TORONTO (Reuters) - The Canadian dollar edged lower against its U.S. counterpart on Tuesday but held near its strongest in nearly a week as oil prices rose and tame U.S. inflation data weighed on the greenback.
The price of oil, one of Canada’s major exports, was supported by Saudi Arabia’s plan for further voluntary supply curbs in April and a cut in oil exports from Venezuela due to a power outage. U.S. crude oil futures rose nearly 1 percent to $57.33 a barrel.
The U.S. dollar fell against a basket of major currencies after data showed the smallest annual gain for U.S. consumer prices in nearly 2-1/2 years.
At 9:13 a.m. (1313 GMT), the Canadian dollar was trading 0.1 percent lower at 1.3403 to the greenback, or 74.61 U.S. cents. The currency touched its strongest intraday level since last Wednesday at 1.3383.
The six-day high for the loonie came after domestic data on Friday showed a bumper jobs gain in February.
Still, money market data indicates that there is about a 20 percent chance of an interest rate cut this year from the Bank of Canada.
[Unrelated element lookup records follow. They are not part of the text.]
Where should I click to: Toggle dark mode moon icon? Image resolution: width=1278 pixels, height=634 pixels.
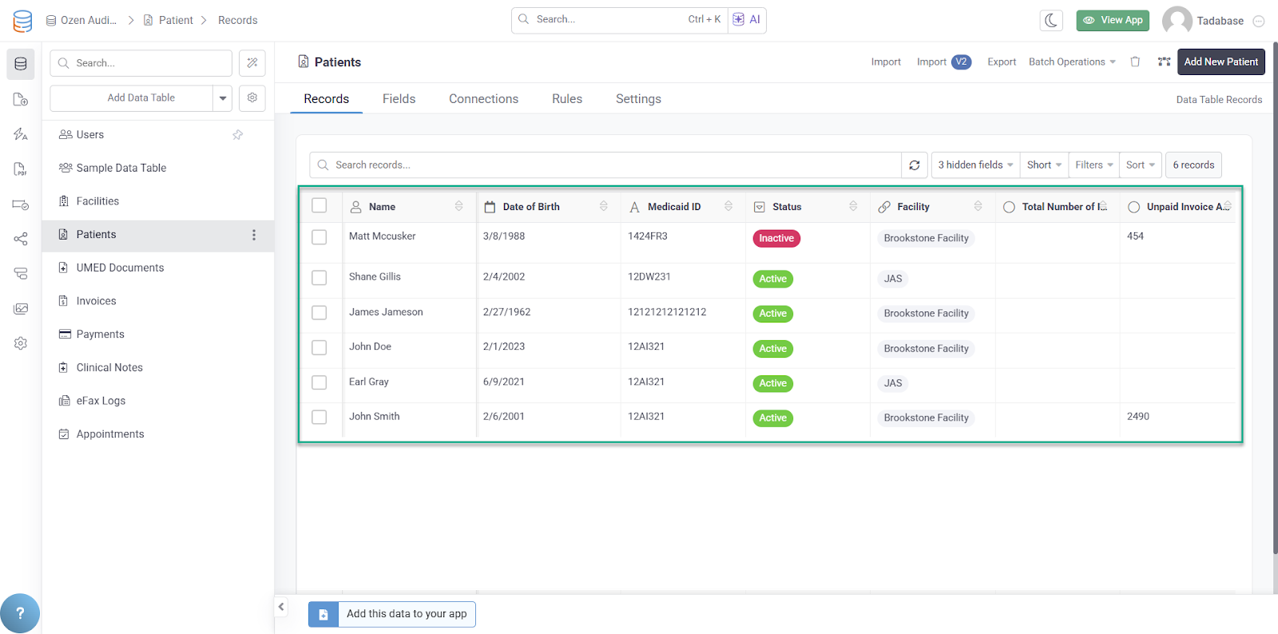[1051, 21]
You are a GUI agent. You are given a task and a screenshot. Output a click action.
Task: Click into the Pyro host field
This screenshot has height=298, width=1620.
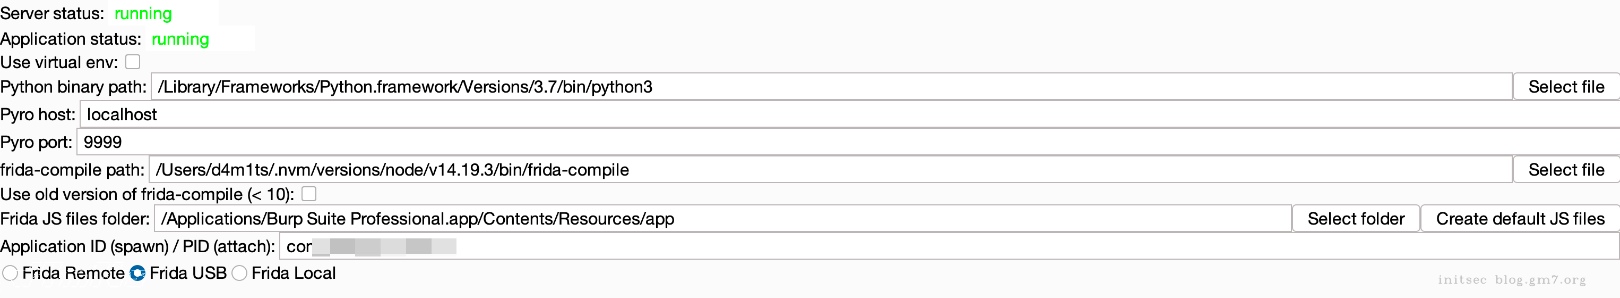[849, 114]
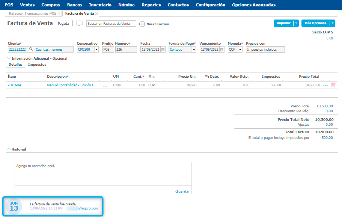Expand the Moneda COP dropdown
Image resolution: width=342 pixels, height=217 pixels.
[240, 50]
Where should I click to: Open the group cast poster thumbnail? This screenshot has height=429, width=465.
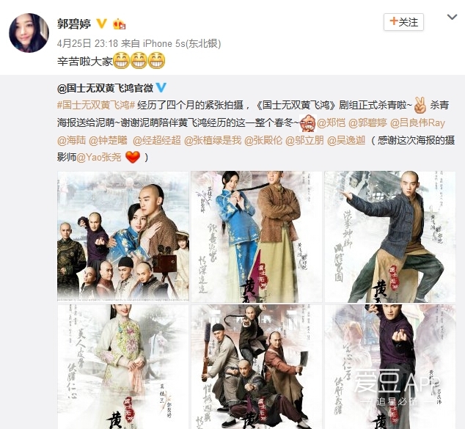123,236
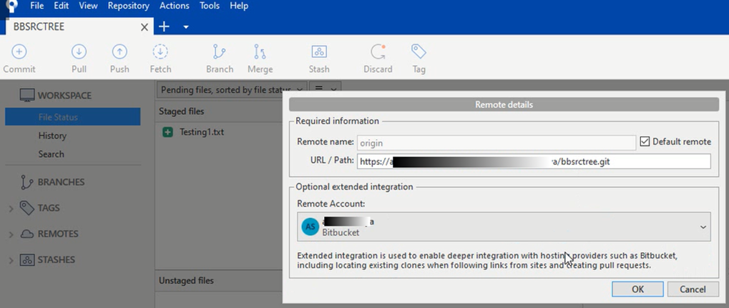The width and height of the screenshot is (729, 308).
Task: Click the Branch toolbar icon
Action: tap(220, 52)
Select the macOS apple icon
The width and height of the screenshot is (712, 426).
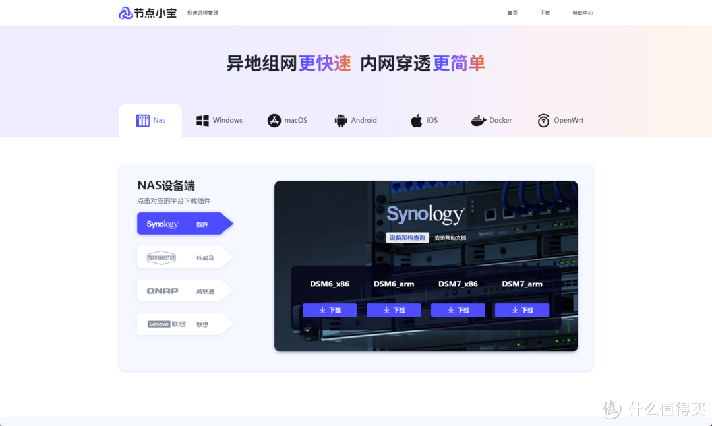270,120
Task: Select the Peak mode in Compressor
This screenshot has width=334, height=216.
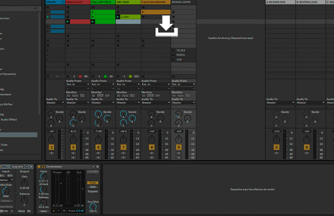Action: click(93, 183)
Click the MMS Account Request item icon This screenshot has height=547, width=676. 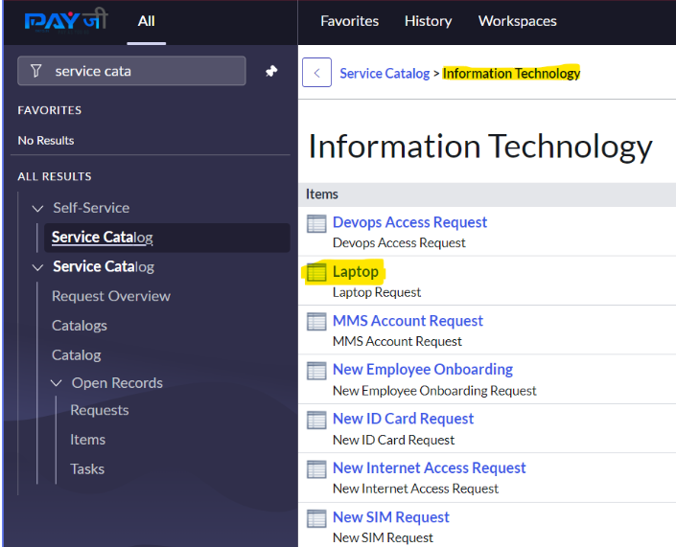click(316, 322)
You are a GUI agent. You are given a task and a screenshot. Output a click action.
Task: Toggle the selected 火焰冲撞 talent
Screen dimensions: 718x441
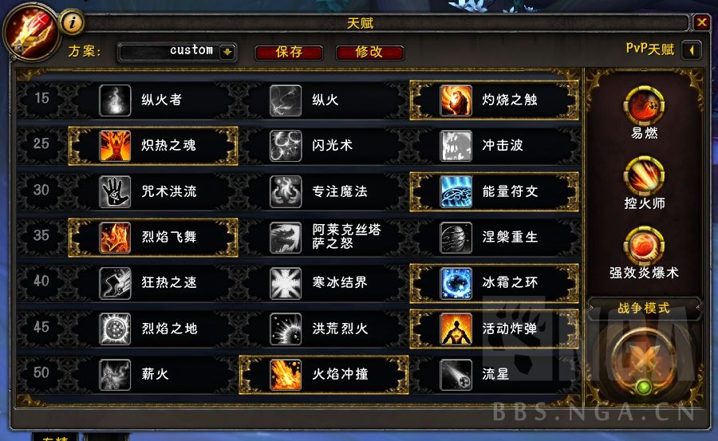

The central bank has tightened 125 basis points since July 2017.
Bank of Canada Senior Deputy Governor Carolyn Wilkins is due to speak on Thursday, while Canadian manufacturing sales data for January is due on Friday.
Canadian government bond prices were higher across the yield curve in sympathy with U.S. Treasuries. The two-year rose 1 Canadian cent to yield 1.652 percent and the 10-year was up 8 Canadian cents to yield 1.745 percent.
On Friday, the 10-year yield touched its lowest since June 2017 at 1.732 percent.